■ PROBLEM STATEMENT
In the listing below, rename "Screen dimensions" to "Display size" in everything from the line containing "Task: Go to Startseite home icon" down to the line containing "Looking at the screenshot, I should point(450,82).". Give back only those lines, with nothing else changed.

■ AVAILABLE DATA

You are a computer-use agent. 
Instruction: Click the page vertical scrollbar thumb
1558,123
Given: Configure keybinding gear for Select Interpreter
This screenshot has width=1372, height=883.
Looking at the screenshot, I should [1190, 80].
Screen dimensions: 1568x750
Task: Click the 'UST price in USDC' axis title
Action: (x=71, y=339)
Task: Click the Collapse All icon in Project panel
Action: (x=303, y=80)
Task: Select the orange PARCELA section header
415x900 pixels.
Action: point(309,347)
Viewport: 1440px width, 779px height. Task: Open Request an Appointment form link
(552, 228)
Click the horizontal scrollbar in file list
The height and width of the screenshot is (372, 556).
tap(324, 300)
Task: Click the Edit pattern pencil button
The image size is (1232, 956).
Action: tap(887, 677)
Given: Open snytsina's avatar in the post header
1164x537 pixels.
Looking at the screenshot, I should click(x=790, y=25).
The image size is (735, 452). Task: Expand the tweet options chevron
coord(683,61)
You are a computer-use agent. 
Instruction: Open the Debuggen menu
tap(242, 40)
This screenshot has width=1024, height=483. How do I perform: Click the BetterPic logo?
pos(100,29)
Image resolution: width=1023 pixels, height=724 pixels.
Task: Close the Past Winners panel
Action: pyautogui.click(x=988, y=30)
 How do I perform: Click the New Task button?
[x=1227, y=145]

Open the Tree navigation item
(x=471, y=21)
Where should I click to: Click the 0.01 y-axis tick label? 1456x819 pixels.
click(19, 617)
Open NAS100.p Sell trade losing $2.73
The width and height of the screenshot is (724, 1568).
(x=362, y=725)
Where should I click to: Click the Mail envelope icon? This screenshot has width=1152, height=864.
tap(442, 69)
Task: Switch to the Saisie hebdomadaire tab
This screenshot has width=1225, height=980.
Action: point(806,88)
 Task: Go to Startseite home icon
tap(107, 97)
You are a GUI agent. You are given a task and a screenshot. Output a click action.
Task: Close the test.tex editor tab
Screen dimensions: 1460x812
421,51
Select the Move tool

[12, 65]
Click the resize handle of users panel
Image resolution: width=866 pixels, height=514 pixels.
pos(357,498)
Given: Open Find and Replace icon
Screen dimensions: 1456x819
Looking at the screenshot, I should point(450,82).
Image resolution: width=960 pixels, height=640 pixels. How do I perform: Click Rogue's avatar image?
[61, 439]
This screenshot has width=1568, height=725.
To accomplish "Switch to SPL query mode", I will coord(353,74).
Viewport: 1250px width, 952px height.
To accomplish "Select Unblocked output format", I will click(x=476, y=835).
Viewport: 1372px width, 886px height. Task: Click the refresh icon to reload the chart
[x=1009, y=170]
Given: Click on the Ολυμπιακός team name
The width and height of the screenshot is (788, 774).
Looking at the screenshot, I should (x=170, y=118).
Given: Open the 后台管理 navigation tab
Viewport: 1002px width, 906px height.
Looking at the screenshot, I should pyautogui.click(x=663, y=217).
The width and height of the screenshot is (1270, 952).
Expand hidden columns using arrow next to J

■ CORRECT RESULT
 Task: Go to Startseite home icon
tap(107, 97)
You are a GUI agent. You are given a task and a screenshot. Output a click action.
Task: Close the test.tex editor tab
Display size: 1460x812
421,51
Select the Move tool

[12, 65]
Click the resize handle of users panel
Image resolution: width=866 pixels, height=514 pixels.
pos(357,498)
Given: Open Find and Replace icon
Display size: 1456x819
Looking at the screenshot, I should point(450,82).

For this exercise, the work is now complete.